If so, then his enthusiasm for defunding the police is understandable

Fitzgerald Francois on the Ave

Fitzgerald Francois on the Ave

A reader sends along two reports from Greenwich Time and asks whether the “Fitzgerald Francois” quoted in the article on the Bureau of Land Management parade yesterday is the same individual who encountered his own form of police brutality back in ‘16.

Saturday Mr. Fitgerald recounted a sad tale of racial oppression to Greenwich Time’s reporter:

“We set this up with the intentions to disrupt the privileged people, because they need to hear this message the most,” said Fitzgerald Francois, a Black man, who lives in Stamford but grew up in Greenwich.

“I feel like they don’t believe the stuff that they’re hearing from us and that they’re really just blind and oblivious to the fact of all the trials and tribulations that we go through, the racial profiling that we go through,” he said.

Francois, who lived in Greenwich for 15 years, said he’s experienced “multiple” instances of racism while living in town. On many occasions, while walking down the street, he said, he has watched as white people have crossed to the other side of the road to avoid encountering him, only to cross back once they had distance between them.

The other article, from August 29 2016, also features one Fitzgerald Francois; if it’s the same gentleman, then it may explain why some people cross the street to avoid him (and others, drug buyers and the police, cross the street to join him): “Greenwich police arrest “active drug dealer” in town park

GREENWICH — An alleged drug dealer who police said was selling marijuana at Pemberwick Park and other locations in the region is facing a rash of criminal charges.

Fitzgerald Francois, 23, of Summer Street, Stamford, is due in court Sept. 12 to answer charges of sale of a controlled substance, possession of drug paraphernalia, reckless endangerment, tampering with evidence and resisting arrest.

The arrest of a suspect who authorities called “an active drug dealer within the town of Greenwich,” according to a court affidavit, resulted from police activity on Aug. 1. The Police Department had received an anonymous tip that drugs were being sold at Pemberwick Park, police said, and two plainclothes police detectives were keeping vigil at the park in the early evening.

Police said they observed Francois in a silver Subaru sports sedan. A detective recognized Francois from a previous arrest in Greenwich, police said. Approaching the vehicle, the detective smelled marijuana smoke, according to court papers, and then Francois drove off at a high rate of speed.

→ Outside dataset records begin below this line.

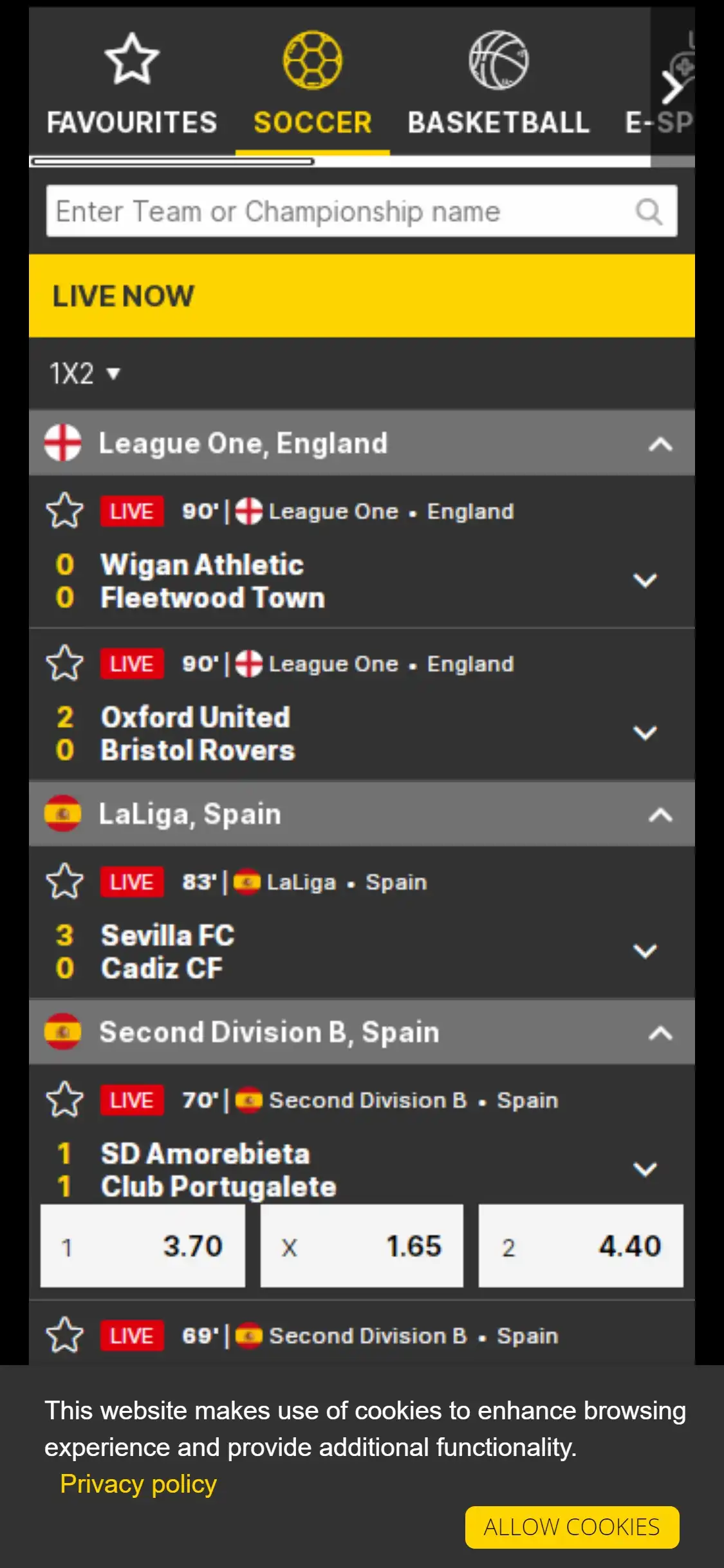Image resolution: width=724 pixels, height=1568 pixels.
Task: Open the Privacy policy link
Action: pyautogui.click(x=138, y=1484)
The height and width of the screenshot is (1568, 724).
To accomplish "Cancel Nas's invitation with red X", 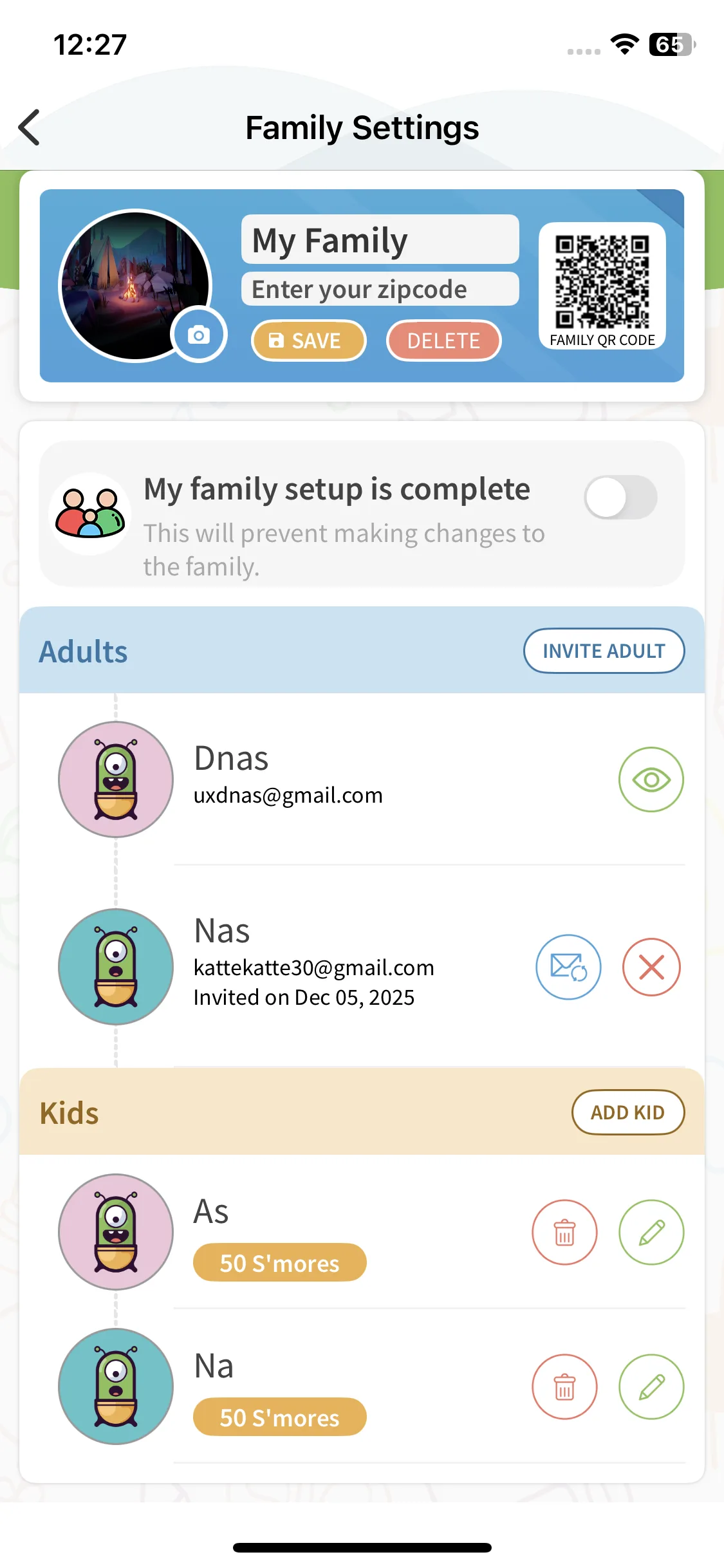I will [651, 967].
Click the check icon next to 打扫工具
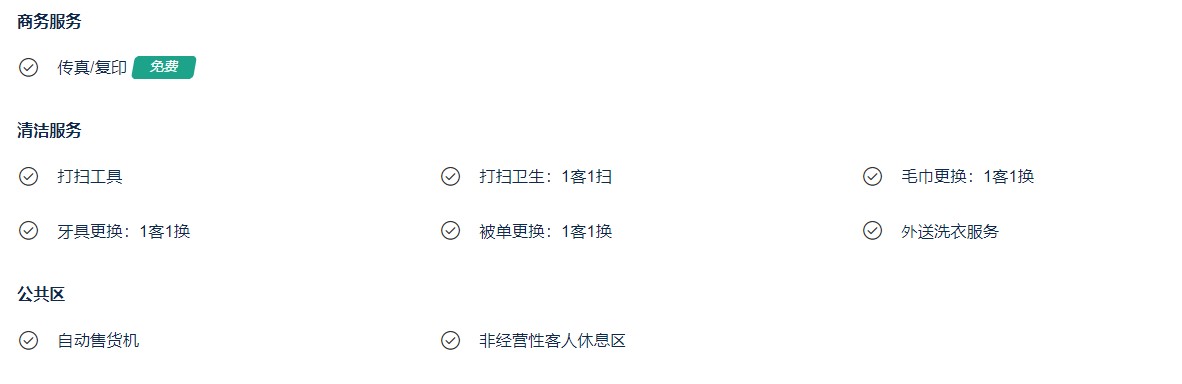The image size is (1182, 384). [28, 177]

Police later found the Subaru on Halock Drive, where it had struck a parked Acura, and witnesses told officers that Francois took off on foot from the Subaru, carrying something, while running toward the Byram River, according to records. …. Francois was listed as unemployed in the court records. He has had previous arrests on larceny and drug charges.

UPDATE: A reader sends along this comment:

This is just irresponsible journalism right here. If this girl's story is true or if it was alleged to be true, it would've been front-page news across the country. For this journalist to print such a horrific accusation is flat out wrong and an attempt to editorialize a story that is supposed to be about facts.

"Kiera Williams, 17, a Norwalk resident, said she’s experienced racism in Greenwich.

"'One day, while walking in town with her father, a white woman spat on her dad and called him a (n-word) after they bumped into each other," Williams said."